There are many reasons why some people decide to have or not to have children. Although it’s a personal decision, it seems like the inevitable question (“Are you going to have kids?”) comes up in every conversation, especially around Mother’s Day. The thing is, there is no right answer. Being a parent is a dream for some, and a nightmare for others. There should be no shame in either response.
We decided to round up the reasons behind living with and without children, while gathering facts and perspectives behind the two lifestyles, and exploring taboos that go along with both.
No Kids Club.
There are a growing number of young adults who are opting not to have children in Canada. While their decision is sometimes vilified (“Why don’t you want kids?!”), there is growing support for those who are child-free by choice. Last year, the country reached a record low fertility rate of 1.47 births per woman during her reproductive lifetime, compared to 3.94 in 1959.
Opting out of motherhood seems to be due to a combination of factors. Other than simply not wanting children, some don’t want to add to environmental issues, are concerned about the implications that having children might have on their mental health, or don’t want to commit to financially supporting a family.
Author and activist Rachel Cargle wrote about her choice to be child-free in an Instagram post. Her explanation (although she doesn’t owe anyone a justification) shows the complexities behind the decision.
She mentions the benefits: “Hello spontaneous travel, disposable income and sweet solitude & silence!” But there are also underlying shadows, as she calls them, like “no built-in nuclear family, missing out on the indulgent child based aspects of life, considering my lifestyle when I may get too old to care for myself.”
She concludes that for her, the pros far outweigh the cons. She’s able to help raise the children in her community and gets to be intentional about how she spends her time.
The reasons women choose to have children are just as varied as those who don’t want any.
“There doesn’t appear to be one ‘maternal instinct,’ and not just because half of all pregnancies are unplanned,” explains writer Olga Khazan in The Atlantic. “For some, parenthood is a hard-boiled belief; for others, it’s a switch that flips after a crisis. Other times, it’s just a feeling you get.”

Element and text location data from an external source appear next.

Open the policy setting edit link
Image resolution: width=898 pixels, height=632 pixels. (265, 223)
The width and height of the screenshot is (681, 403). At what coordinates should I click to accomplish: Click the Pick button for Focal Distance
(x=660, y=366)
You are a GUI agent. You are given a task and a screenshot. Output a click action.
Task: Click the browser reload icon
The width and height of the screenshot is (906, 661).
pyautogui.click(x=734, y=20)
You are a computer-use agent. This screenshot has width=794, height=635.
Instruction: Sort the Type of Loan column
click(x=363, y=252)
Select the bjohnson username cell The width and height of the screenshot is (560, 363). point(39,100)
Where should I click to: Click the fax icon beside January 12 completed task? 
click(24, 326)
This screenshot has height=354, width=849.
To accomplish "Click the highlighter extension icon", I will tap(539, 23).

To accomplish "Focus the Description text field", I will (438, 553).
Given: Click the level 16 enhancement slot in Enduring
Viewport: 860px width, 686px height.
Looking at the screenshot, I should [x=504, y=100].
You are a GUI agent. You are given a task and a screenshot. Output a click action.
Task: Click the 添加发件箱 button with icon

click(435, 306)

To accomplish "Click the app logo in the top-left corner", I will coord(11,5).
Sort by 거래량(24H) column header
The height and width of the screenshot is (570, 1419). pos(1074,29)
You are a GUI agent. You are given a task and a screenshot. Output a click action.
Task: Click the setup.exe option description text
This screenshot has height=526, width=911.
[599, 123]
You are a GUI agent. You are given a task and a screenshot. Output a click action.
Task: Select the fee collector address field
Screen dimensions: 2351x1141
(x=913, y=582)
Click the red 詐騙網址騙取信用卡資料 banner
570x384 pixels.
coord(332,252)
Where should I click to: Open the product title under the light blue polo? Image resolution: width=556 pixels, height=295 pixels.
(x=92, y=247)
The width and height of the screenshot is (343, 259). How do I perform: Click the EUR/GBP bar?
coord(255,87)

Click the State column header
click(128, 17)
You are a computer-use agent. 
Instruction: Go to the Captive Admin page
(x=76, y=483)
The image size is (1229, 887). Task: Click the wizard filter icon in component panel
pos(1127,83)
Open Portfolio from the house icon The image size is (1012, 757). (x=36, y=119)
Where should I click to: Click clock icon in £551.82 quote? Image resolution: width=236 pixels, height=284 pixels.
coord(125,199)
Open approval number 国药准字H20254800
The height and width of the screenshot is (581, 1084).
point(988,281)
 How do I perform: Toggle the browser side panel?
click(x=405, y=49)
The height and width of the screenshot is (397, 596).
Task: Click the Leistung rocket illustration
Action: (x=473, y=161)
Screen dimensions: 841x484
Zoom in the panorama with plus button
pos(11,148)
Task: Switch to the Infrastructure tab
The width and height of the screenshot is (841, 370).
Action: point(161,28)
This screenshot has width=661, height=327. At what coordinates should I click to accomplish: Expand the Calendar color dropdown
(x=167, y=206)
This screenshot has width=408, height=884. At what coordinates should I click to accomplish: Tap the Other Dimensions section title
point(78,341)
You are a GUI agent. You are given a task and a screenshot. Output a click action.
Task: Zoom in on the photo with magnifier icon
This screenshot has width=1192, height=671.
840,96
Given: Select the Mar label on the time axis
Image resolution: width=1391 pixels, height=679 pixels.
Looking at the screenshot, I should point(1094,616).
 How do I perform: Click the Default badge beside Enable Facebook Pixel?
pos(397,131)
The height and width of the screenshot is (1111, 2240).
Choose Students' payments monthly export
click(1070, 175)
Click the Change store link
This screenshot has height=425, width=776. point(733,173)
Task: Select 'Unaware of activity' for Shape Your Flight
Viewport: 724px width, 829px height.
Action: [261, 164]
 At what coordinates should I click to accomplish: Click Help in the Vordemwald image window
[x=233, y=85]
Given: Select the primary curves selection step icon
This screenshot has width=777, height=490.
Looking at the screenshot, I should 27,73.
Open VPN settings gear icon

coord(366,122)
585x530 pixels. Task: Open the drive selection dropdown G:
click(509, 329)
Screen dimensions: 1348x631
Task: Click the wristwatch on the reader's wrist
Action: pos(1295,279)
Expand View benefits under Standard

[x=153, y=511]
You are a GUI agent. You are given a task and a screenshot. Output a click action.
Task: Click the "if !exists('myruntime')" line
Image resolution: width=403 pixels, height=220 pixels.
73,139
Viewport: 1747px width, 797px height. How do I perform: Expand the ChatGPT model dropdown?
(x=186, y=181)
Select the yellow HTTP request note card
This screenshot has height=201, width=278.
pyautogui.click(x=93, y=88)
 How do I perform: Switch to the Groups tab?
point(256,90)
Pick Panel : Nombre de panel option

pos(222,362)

One major factor that has changed in the past several decades is that women who are having children are doing it later in life. First-time mothers in 2019 were around 29 years old when they gave birth, compared to 23 years old in 1959.
“This trend...coincides with increased participation for women aged 25 to 54 years in the workforce and a rise in university-educated women,” according to the Statistics Canada report.
But just because someone chooses parenthood, it doesn’t mean it comes easily or naturally. The feelings surrounding it aren’t linear. Some mothers are opening up about their regrets and smashing the stigma of being a picture-perfect parent.
“The reality of motherhood is incontinence, boredom, weight gain, saggy breasts, depression, the end of romance, lack of sleep, dumbing down, career downturn, loss of sex drive, poverty, exhaustion and lack of fulfillment,” German writer Sarah Fischer wrote in her book, The Myth of Mothering Joy.
Columnist Anne Kingston explored the topic in a MacLean’s article. She discovered that learning about regretful mothers “upends binary thinking that women who regret having children must be neglectful or substandard parents: it’s motherhood these women regret, not the children.”
None of this should take away from the joy, happiness and purpose that motherhood can offer. But certain perspectives—like the regretful mother or the woman who doesn’t want children—have been lacking from the discussion. Self-worth shouldn’t be tied to whether or not you have children. And especially on a day that celebrates mothers, we should also recognize that some women cannot be mothers, or choose not to be.